As the new school year approached, another meeting was held to further prepare us for the next batch of kids. My boss, the owner of a gymnastics school, sat atop a table while her coaches sat around her on benches, absorbing her words.
“You are the best gymnastics coach there is. That is what you must portray. Do not admit to any child or parent that you do not know something. Those words should never come out of your mouth. You are the professional in this sport, and those kids look up to you. They need to know that you know everything, and can and will pass that knowledge down to them."

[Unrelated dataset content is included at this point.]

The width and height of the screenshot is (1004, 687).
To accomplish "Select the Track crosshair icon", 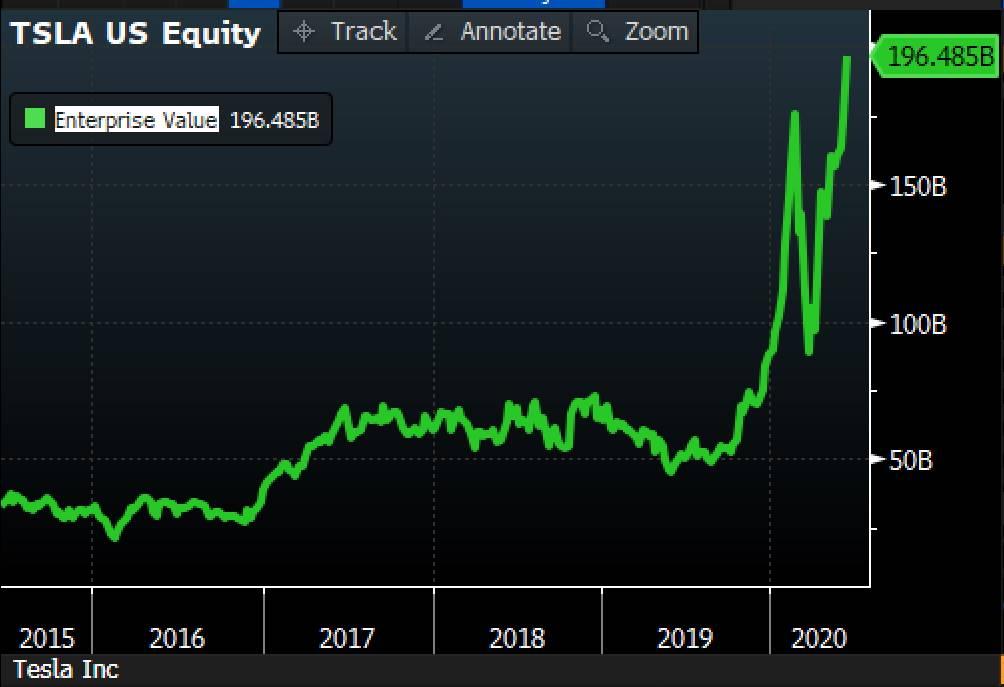I will [303, 31].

"Even if you don’t know the answer to their question or know how to spot a particular skill, you do not let them know that. You answer to the best of your ability, and you do not let them try the skill that you do not know how to spot. You tell them "Next week we will do it. We don’t have time today," and then you go and investigate how to make that happen; how to spot that skill, so you can come back the next week knowledgeable and ready.”
My boss’s main point was that each and every one of us has to become professional and act professionally within the workplace even if we’re still learning, which all coaches are; we never stop learning. With my boss’s words, “I am a professional.”
I am. That’s what my students see me as because I hold the knowledge that they wish to seek.
Within my job, I am viewed as a professional, but I’m not sure I can say the same for my academics. The majority of English majors, or any major that falls into the Humanities School, feels the heat from outsiders. Society views the Humanities as just not as important, compared to Management or Political Science, for instance.
Even Stony Brook University makes this assumption which can be argued through the many budget cuts the Humanities are continuing to go through. Adjunct professors who have been teaching for years are getting laid off, professors from the Science Schools are being brought over to double as writing professors, classes are being cut, and the day/times of class offerings are shrinking.
The Humanities School is dissolving because many see it as not important.
However, society needs students from the Humanities School just as much as society needs Management and Political Science students. Management and Political Science will not cooperate or stay afloat without Humanities students because Humanities students know how to effectively communicate through speech and writing, solve problems analytically, and work with a wide range of knowledge because Humanities students are not tuned to specific studies like Management and Political Science students are because Humanities students cover a broad variety of subjects.
The lack of care from professors within the Humanities School may be the problem why Humanities students feel as if they can’t go on to become a “professional” in their field like the Management and Political Science students can. The reason for this may be because the professors within the Management studies and the Political Science studies may care more, in a general sense, about their students because those students can go on to be “professionals” within their field.
If the professors within the Humanities studies are already thinking and have the attitude that their students are not going to become “professionals” within their study, is it likely that they will try as hard?
The reason why I feel that I am a professional at my workplace is because my boss makes me feel like I am and tells me that I am. Because she cares, I want to care. I want to prove to her, my students, and myself that I am a professional; that I do hold the knowledge to the sport.
Even though some people may not care and put forth the incentive that you cannot and will not be a professional, you must not think like that because everyone has the power to be a professional in whatever field they find themselves in, regardless of their major. Be your own inspiration and forget the professors and society that tell you you will never make it into the professional world. I’m an English major and I made it.